Tuesday 24 January 2012

Who Jesus Thought He Was

One might suppose that Jesus did not simply join John the Baptist's messianic group, but that also that John obviously saw in Jesus qualities of leadership. However truncated regarding the loss of John the Baptist's leadership, the baptism and the temptation come together in the narrative and the first question is what is the temptation about?

In Jesus's culture and mindset, his doubts about his mission are going to be transferred to Satan working on his mind - and that suggests the trial of doubt for the full term indicated by the symbolic 40 days. If the problem is one of self-identifying as the messiah, Jesus can work a miracle. But the scriptural path of the messiah (that is also that of the suffering servant) since Moses forbad the use of a miracle since water had come from a rock. So, to be faithful, there could be no proof. But then Satan was interested in Jesus and that in itself is a kind of proof - otherwise, why be tested?
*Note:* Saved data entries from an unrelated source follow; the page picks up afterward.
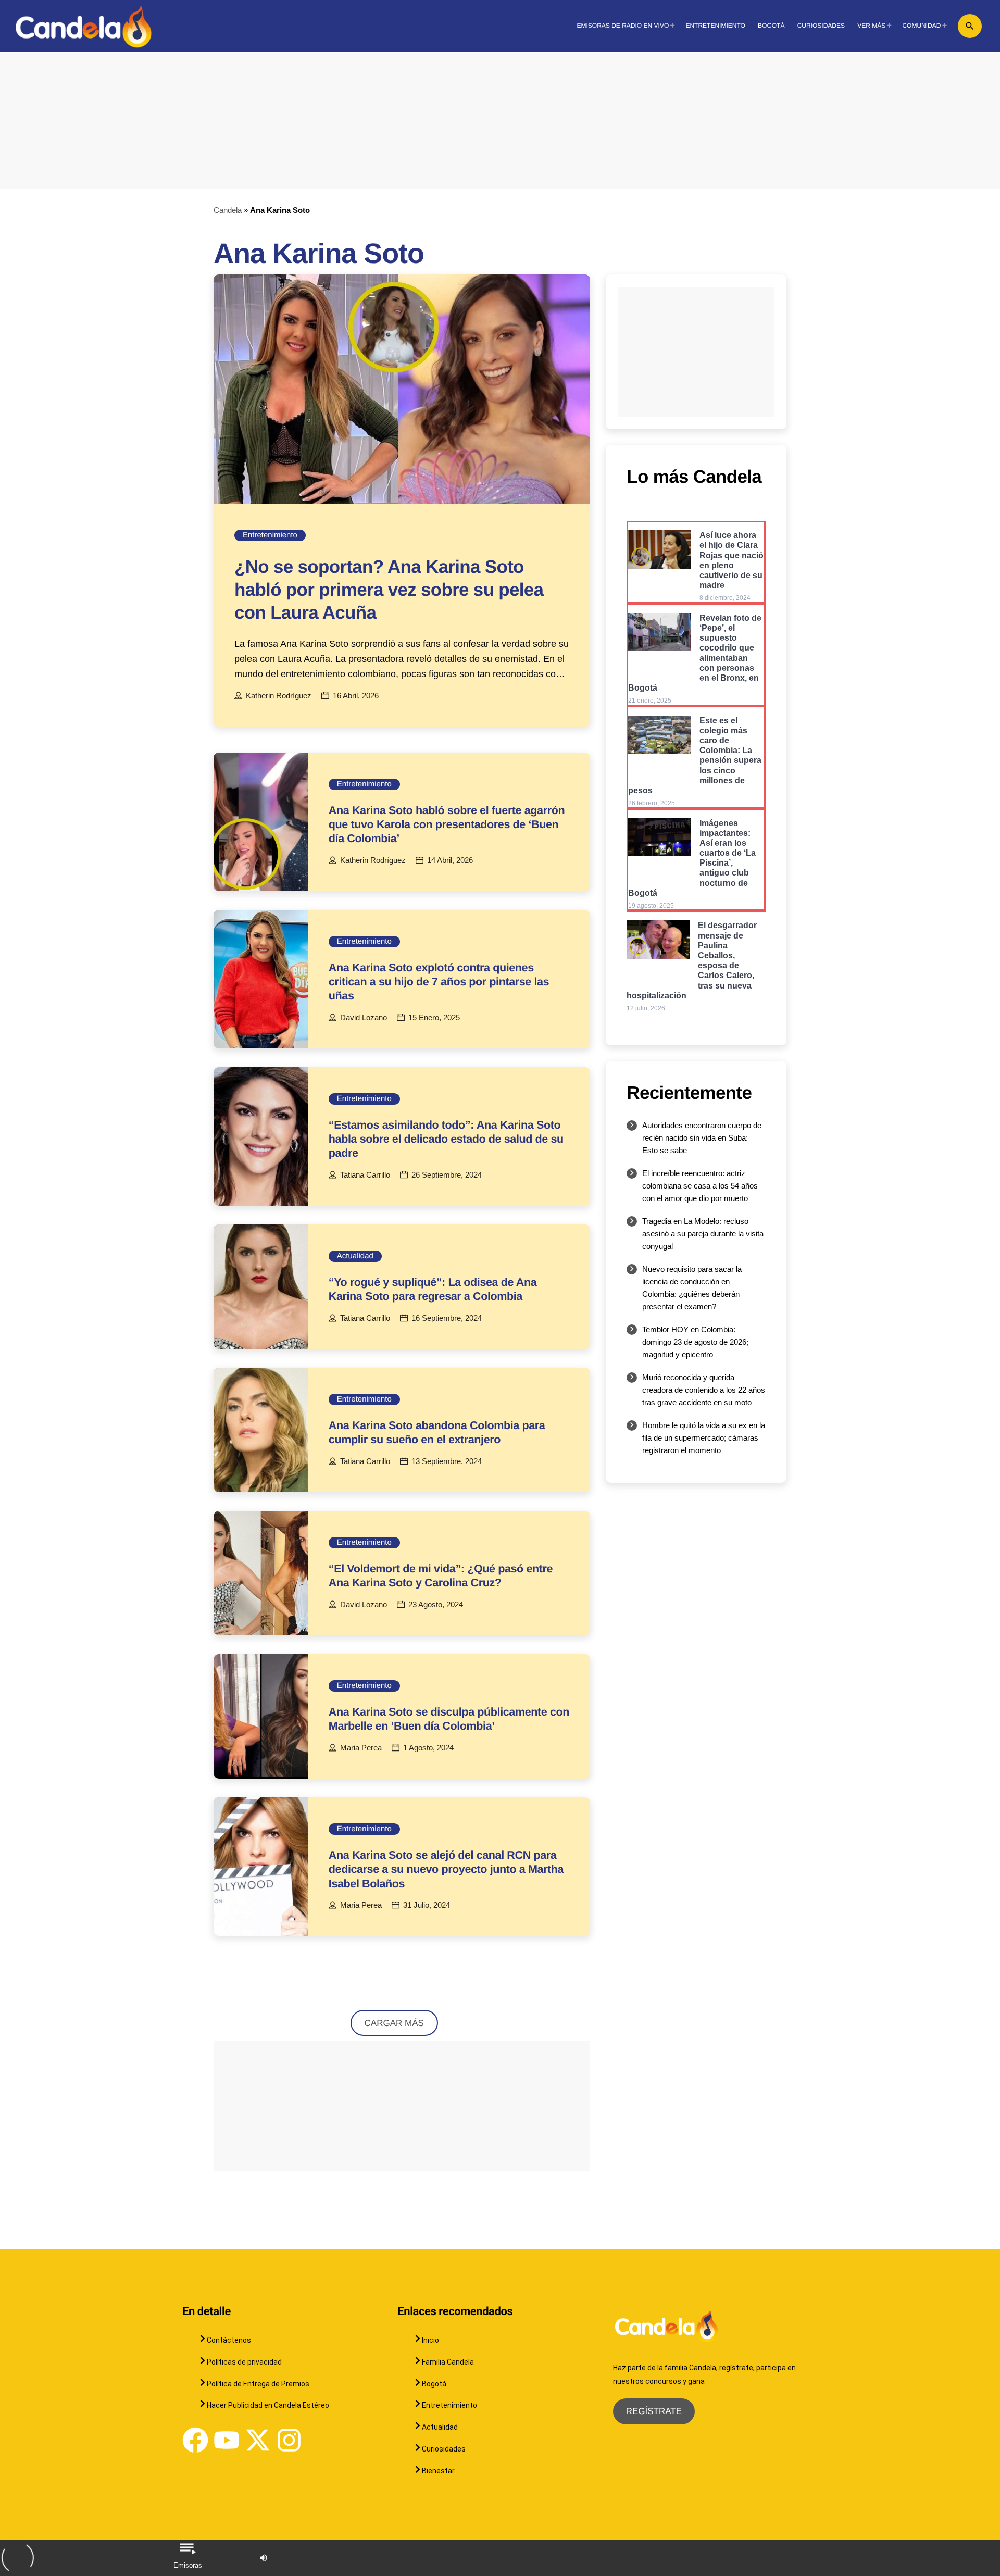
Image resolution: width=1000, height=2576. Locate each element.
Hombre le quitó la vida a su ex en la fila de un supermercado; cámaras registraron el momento (703, 1438)
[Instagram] (289, 2440)
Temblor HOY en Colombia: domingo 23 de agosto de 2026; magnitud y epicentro (695, 1342)
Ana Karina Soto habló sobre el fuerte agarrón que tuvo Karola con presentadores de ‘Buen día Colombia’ (447, 824)
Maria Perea (361, 1748)
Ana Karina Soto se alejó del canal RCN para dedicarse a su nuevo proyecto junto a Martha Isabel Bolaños (446, 1869)
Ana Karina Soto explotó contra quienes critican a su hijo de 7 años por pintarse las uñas (439, 981)
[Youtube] (227, 2440)
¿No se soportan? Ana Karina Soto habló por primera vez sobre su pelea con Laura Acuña (388, 590)
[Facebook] (195, 2440)
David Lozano (363, 1018)
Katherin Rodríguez (278, 696)
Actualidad (355, 1256)
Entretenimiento (270, 535)
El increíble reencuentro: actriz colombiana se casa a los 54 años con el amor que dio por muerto (700, 1186)
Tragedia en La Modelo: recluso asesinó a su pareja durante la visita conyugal (703, 1234)
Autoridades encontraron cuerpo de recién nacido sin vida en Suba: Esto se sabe (701, 1138)
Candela (228, 210)
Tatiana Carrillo (365, 1175)
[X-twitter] (258, 2440)
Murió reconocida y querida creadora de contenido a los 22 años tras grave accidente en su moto (703, 1390)
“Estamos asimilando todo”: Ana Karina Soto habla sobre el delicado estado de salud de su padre (446, 1138)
So who did Jesus think he was? The notion that he was God comes only from some in the Christian community as his titles were escalated and translated more into the pagan worldview. He might well have thought, from the desert on, that he was the Son of Man, though one that needed to be transformed from heaven to be the full-blooded messianic figure and this might have been him or someone else. That was God's business, and on that even 1 John 4:12 put that no one has seen God. So Jesus wasn't God, quite obviously, and if he was a lot of people including the man himself missed this rather important point. But if the Son of Man has an enhanced meaning for Messiah, as well as a less enhanced meaning, the gospels use it in both the first person and third person, as if Jesus is referring on some occasions to another. That's the ambiguity at the heart of it all. We also have no information that Jesus ever stated that he was in the family line of David, which would make him both son of David and Lord of David if Messiah. Again, this suggests some sort of transformation. The Son of Man who undergoes suffering becomes the Son of Man who is that transformed figure, by God - a very human and difficult existence before the mighty version. It could be two Messiahs but they ought to be connected to be fully biblical.

What is so is that these ideas are utterly strange to us, and could be said to form a cultural delusion. But then all cultures are capable of creating meaning that a later culture finds to be a form of mass deception. What looks to us as nuts can be quite credible at the time, when many expected the last days and there were a number of Jesuses running around the place and either faded away or were knocked off by the authorites, as Jesus was, suffering a Roman crucifixion rather than a Jewish stoning (by accident or intent).

The issue is his faithfulness to his scriptures, regarded as literal and historical (in that myth and story were overwhelming and without our recent centuries of critical apparatus), and then a question of strategy. That was about healing and preaching the imminent Kingdom, not changing society itself but saying the poor had preference in such a coming Kingdom (and thus he healed to remove demons and make them sinless and ready), and then putting himself in harms way so that the suffering could be complete and the transformation - or events of that kind - take place.

And this is why, in my view, Jesus is interesting for his reverse ethics, but simply a man of his time. So what if a Paul, who never turned up at the relatively unknown man's crucifixion, idealised him into a salvation figure and made a bridge from Jews to Gentiles. Jesus is not a revelation into our line of history, but history is just a spiral of cultures and forms. Transcendence might be worth pursuing, to which Jesus pointed in his own culture's style and manner, but not Jesus himself who was as mistaken as anyone can be in such a supernaturalist culture.

See Campbell, Steuart (1996), The Rise and Fall of Jesus: the Ultimate Explanation for the Origin of Christianity, Edinburgh: Explicit Books, 94-100.

1 comment:

Anonymous said...

Don't know if you've heard of a recent book that's come out: 'Religion for Atheists' by Alain de Botton. A. N. Wilson has reviewed it for 'The Spectator' and Terry Eagleton for 'The Guardian', both available to read online. Would be interesting to know what a Unitarian thinks.